Et puis, tout à coup, ses poings se serrent, son ventre se noue. Noël…C’est aussi un jour de Noël que sa grand-mère l’a mise à la porte. Que son grand-père n’a rien dit. Parce qu’elle coûtait trop chère. Elle logeait chez eux pour faire ses études. Elle aimait être avec eux. Et elle n’a rien vu venir.

La blessure a été vive, d’autant qu’elle l’a cachée pour ne pas créer d’ennui. Ça a été un point de rupture. Un rejet qui l’a mise par terre, puis qui lui a laissé un goût amer voire dégueulasse dans la bouche. Elle était tout juste majeure. Elle était une gamine qui ne connaissait pas grand-chose de la vie et qui s’est cassé les dents sur le trottoir. Le tout sans n’avoir rien vu venir. Elle a fini par pardonner mais le fossé et le vide étaient là. Le jour de Noël, pour une grand-mère toujours fourrée à l’Eglise. Ça avait quelque chose d’insensé.

Après, elle s’est éloignée. Presque enfuie. Elle ne voulait plus avoir besoin d’eux. De ses grands-parents. Au début, elle est passée chez eux, quelques fois. Rapidement. En essayant de ne pas laisser paraître son trouble et sa douleur. Elle n’arrivait pas à rompre totalement.

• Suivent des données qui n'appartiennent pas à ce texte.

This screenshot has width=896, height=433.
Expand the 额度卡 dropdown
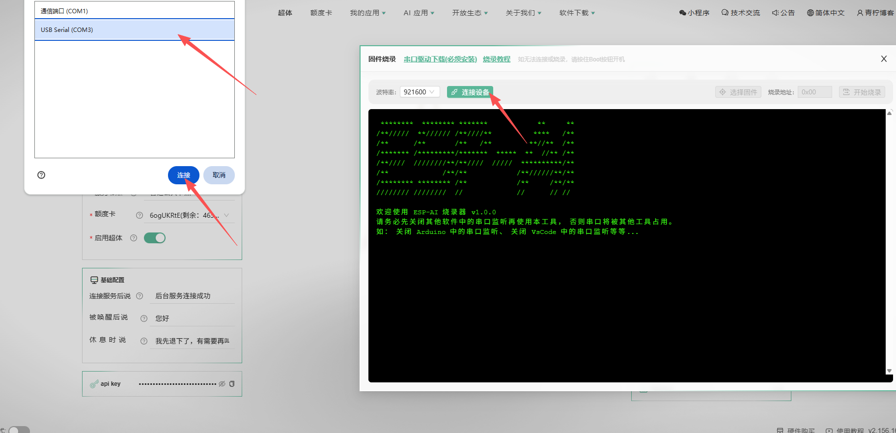[x=226, y=215]
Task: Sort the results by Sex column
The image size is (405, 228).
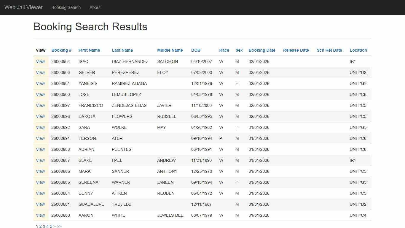Action: (239, 50)
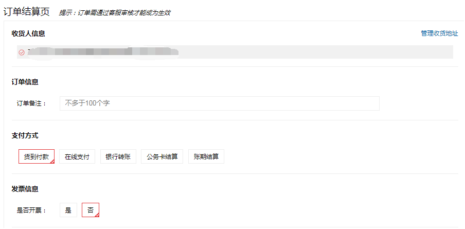Select the blurred shipping address row
This screenshot has height=229, width=465.
point(235,52)
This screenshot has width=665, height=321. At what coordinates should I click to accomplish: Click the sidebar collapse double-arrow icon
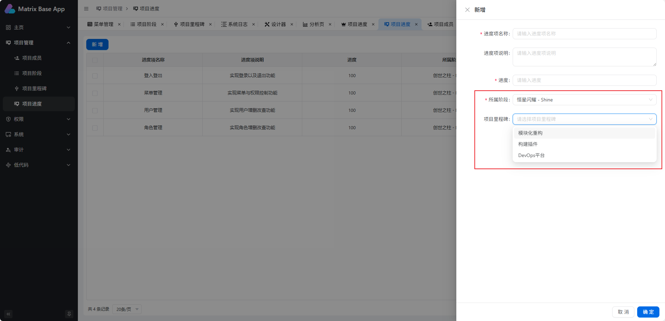coord(8,314)
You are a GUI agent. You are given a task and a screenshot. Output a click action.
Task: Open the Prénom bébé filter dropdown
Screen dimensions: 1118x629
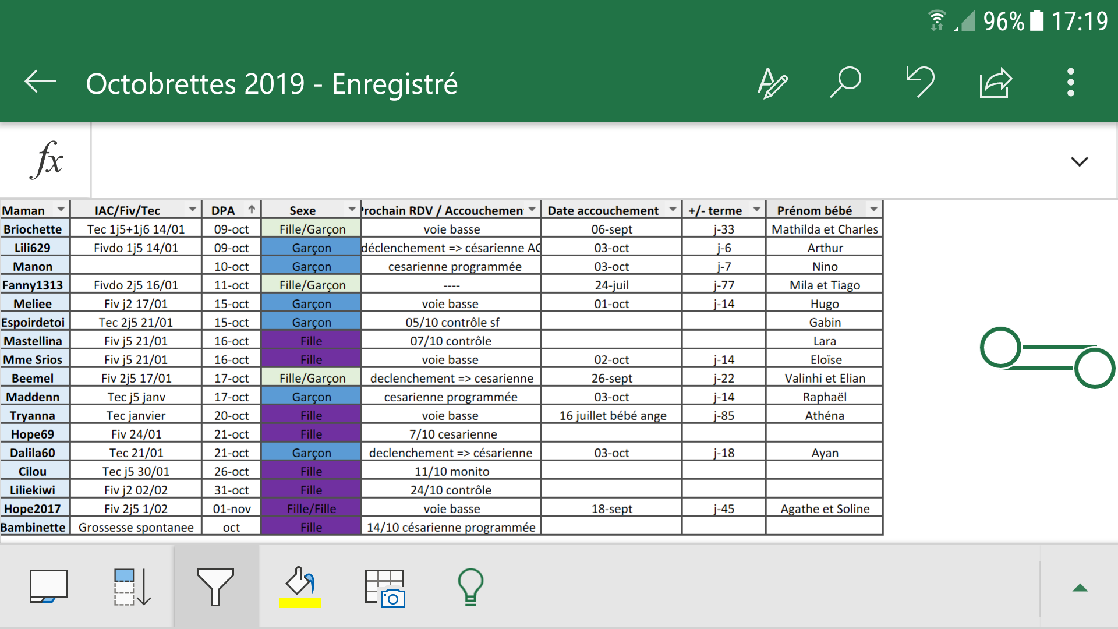coord(873,210)
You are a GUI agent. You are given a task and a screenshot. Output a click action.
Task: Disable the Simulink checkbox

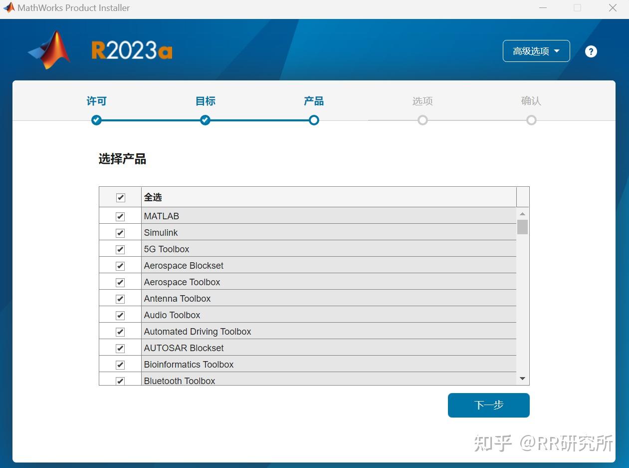(120, 232)
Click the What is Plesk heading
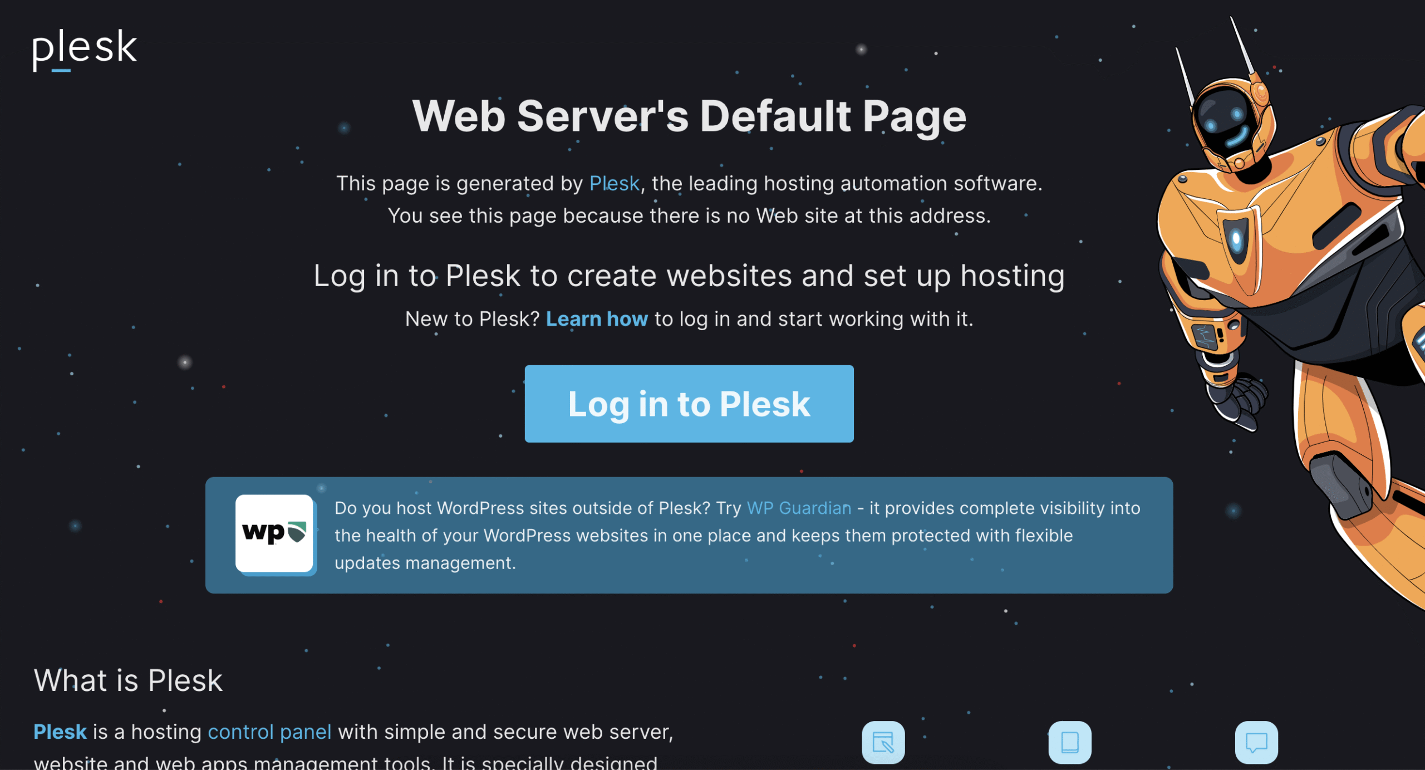The image size is (1425, 770). [x=128, y=680]
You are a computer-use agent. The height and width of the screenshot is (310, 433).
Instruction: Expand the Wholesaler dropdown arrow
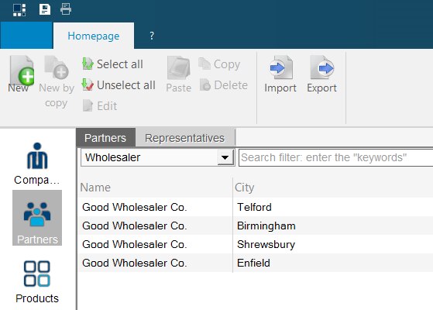225,158
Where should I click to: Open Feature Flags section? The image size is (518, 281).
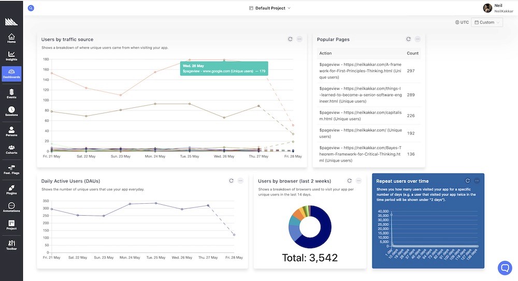point(11,169)
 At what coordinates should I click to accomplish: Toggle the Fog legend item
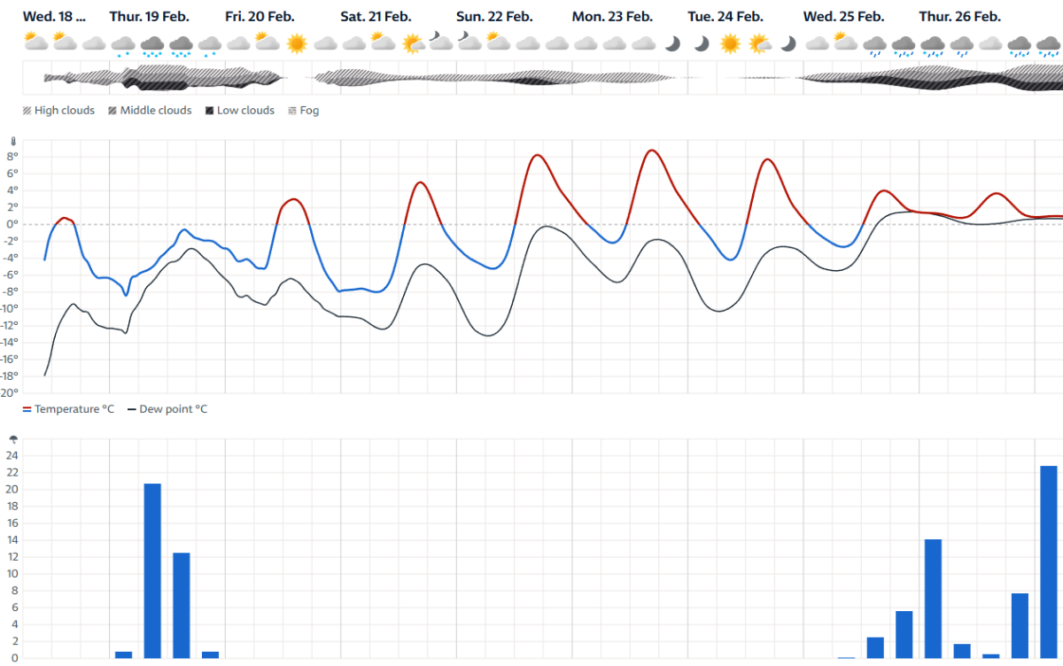pyautogui.click(x=303, y=111)
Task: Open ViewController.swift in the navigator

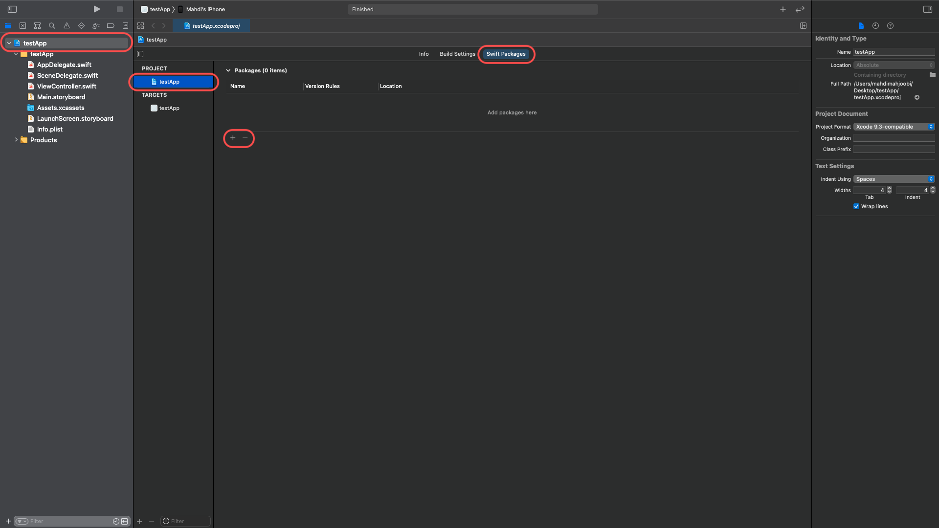Action: [67, 86]

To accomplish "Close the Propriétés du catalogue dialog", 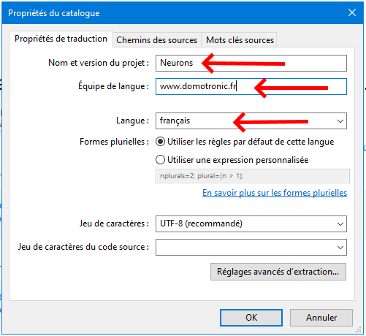I will point(352,12).
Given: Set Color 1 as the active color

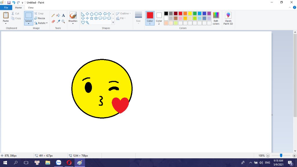Looking at the screenshot, I should tap(150, 18).
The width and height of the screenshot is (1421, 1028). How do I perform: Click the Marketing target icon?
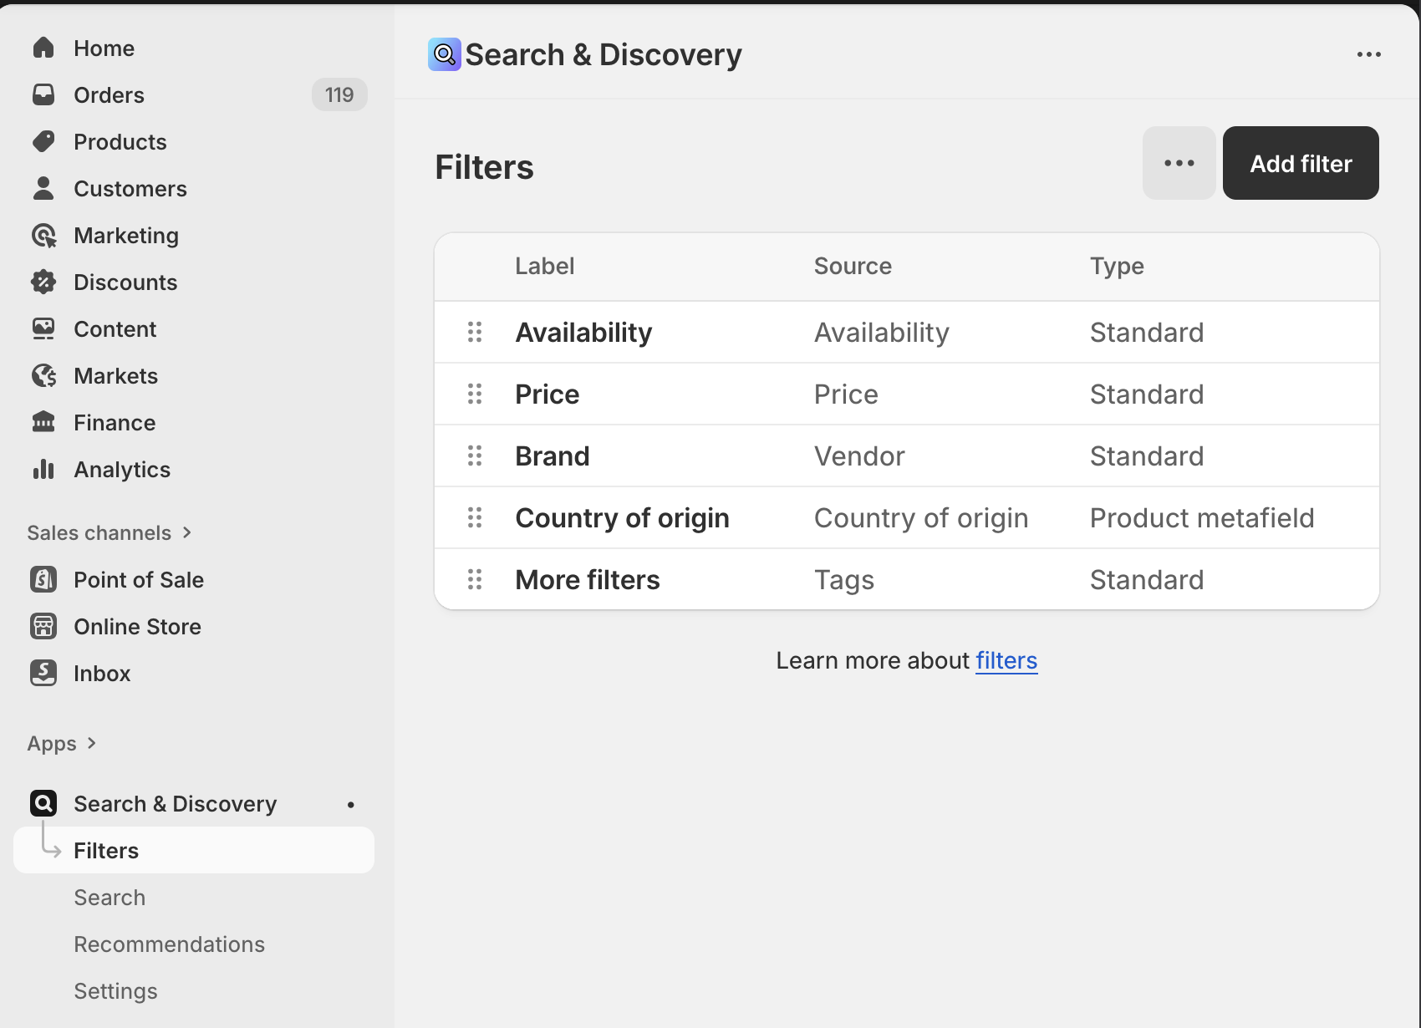pyautogui.click(x=43, y=236)
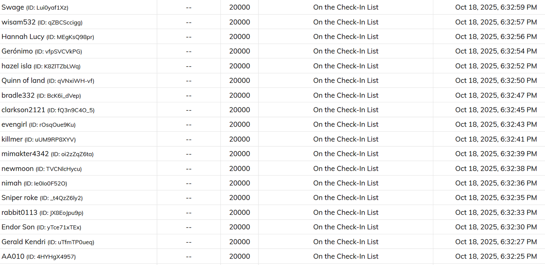The width and height of the screenshot is (545, 265).
Task: Click the AA010 row's dash placeholder
Action: 189,257
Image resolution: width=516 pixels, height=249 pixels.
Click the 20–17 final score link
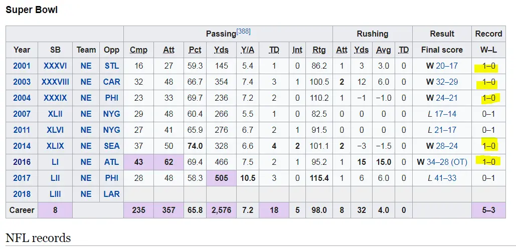click(x=446, y=66)
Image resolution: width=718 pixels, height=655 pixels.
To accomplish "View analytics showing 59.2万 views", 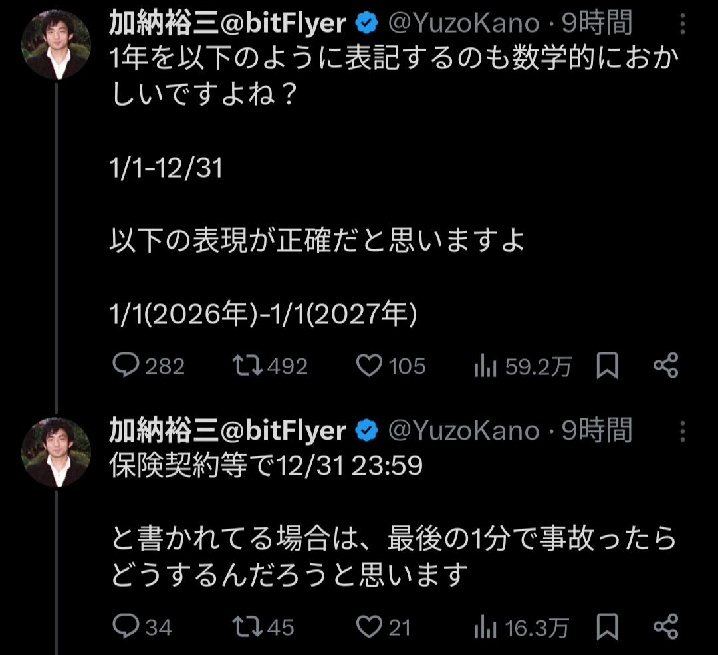I will pos(486,366).
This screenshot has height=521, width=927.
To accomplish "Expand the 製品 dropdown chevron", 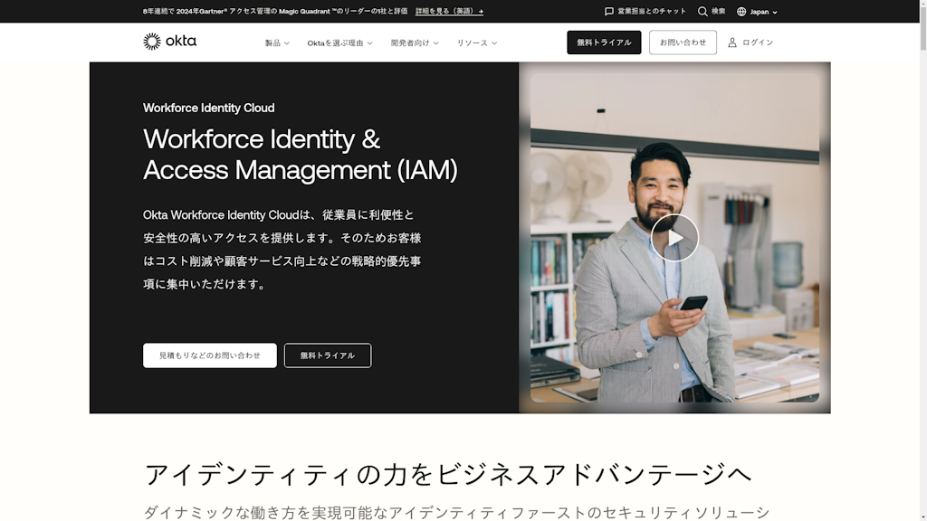I will click(290, 42).
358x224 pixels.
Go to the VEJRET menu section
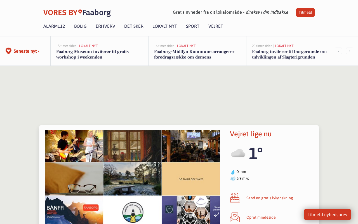pyautogui.click(x=216, y=26)

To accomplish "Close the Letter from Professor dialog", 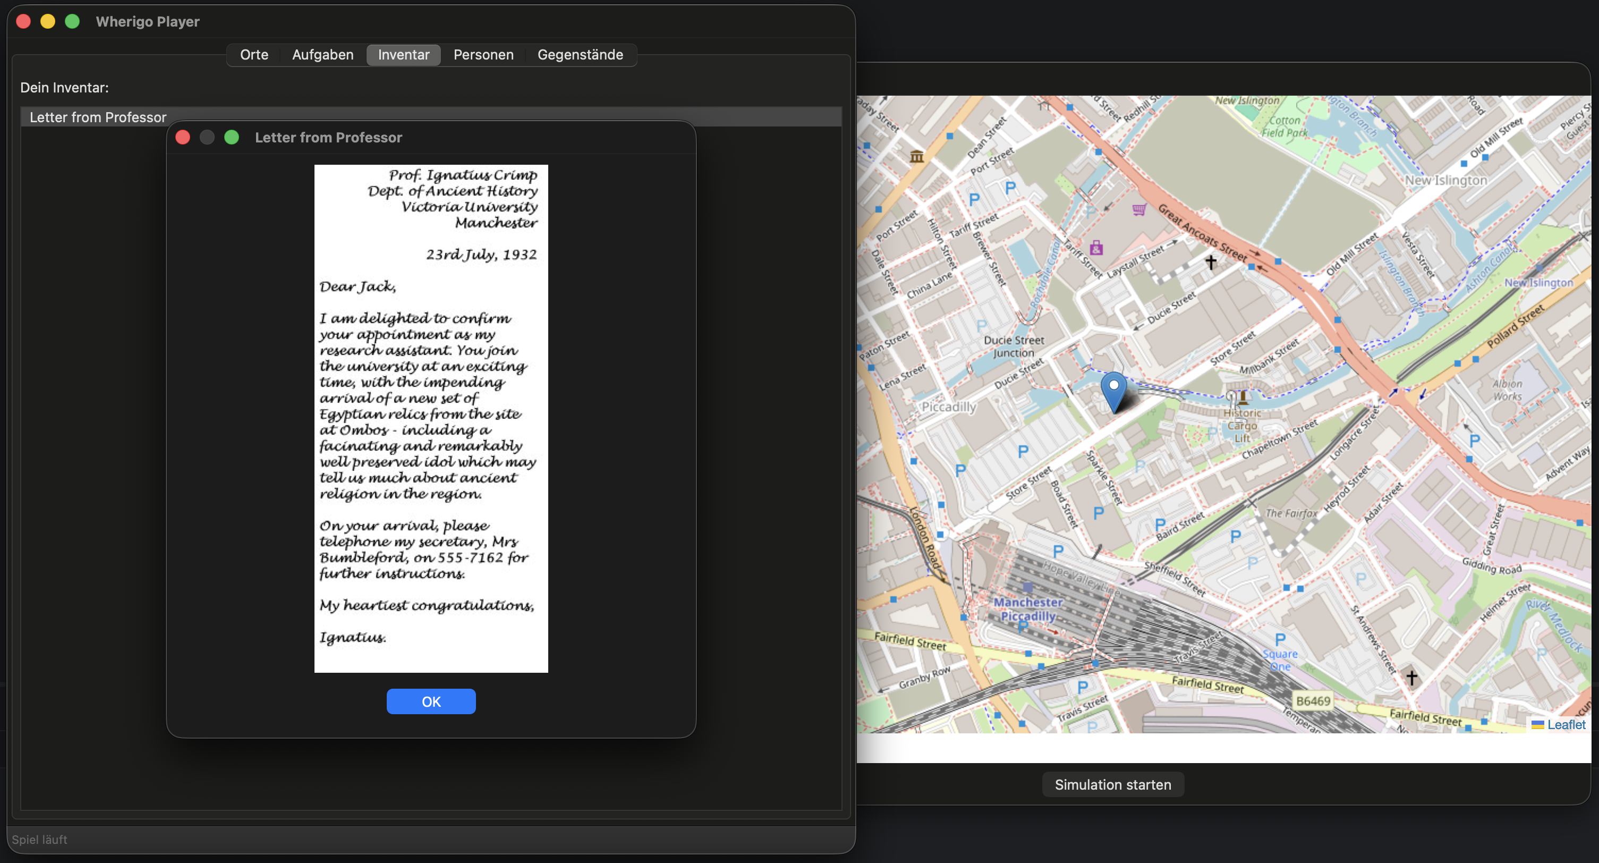I will [x=182, y=137].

Puis, un jour, après le décès de son grand-père, elle a cessé de venir. Elle vivait plus loin. Loin des yeux, loin du cœur. Et elle a cassé le dernier lien. Ensuite, les années ont passé…

Quand elle a enfin pardonné, c’était trop tard. Sa grand-mère n’a jamais vu ses enfants. Elle ne lui a pas dit adieu et elle sait qu’elle se trimballera ce fardeau toute sa vie.

Elle est venue à l’enterrement de sa grand-mère sans l’avoir revue depuis des années. C’était ce qu’elle redoutait quand elle pensait à leur relation. Pourtant, elle est restée figée, incapable de faire un pas, de passer la voir. Pour réparer. Ou juste pour rien, seulement être ensemble une dernière fois…

Elle est allée aux obsèques de sa grand-mère. Pour son père. Elle avait le sentiment de jouer une mascarade. Elle ne sait pas si elle déteste plus le jour de Noël où elle a fini dehors ou bien le jour de l'enterrement de sa grand-mère. Il lui semblait qu'elle n’avait rien à faire là. Elle a pleuré durant la cérémonie. Pas de tristesse de l’avoir perdue mais de ce temps qu’elles n’avaient pas su passer ensemble.

Elle rêve souvent de ses grands-parents. Comme pour finir une histoire inachevée. Comme pour vivre des moments de proximité qui n’ont pas pu exister.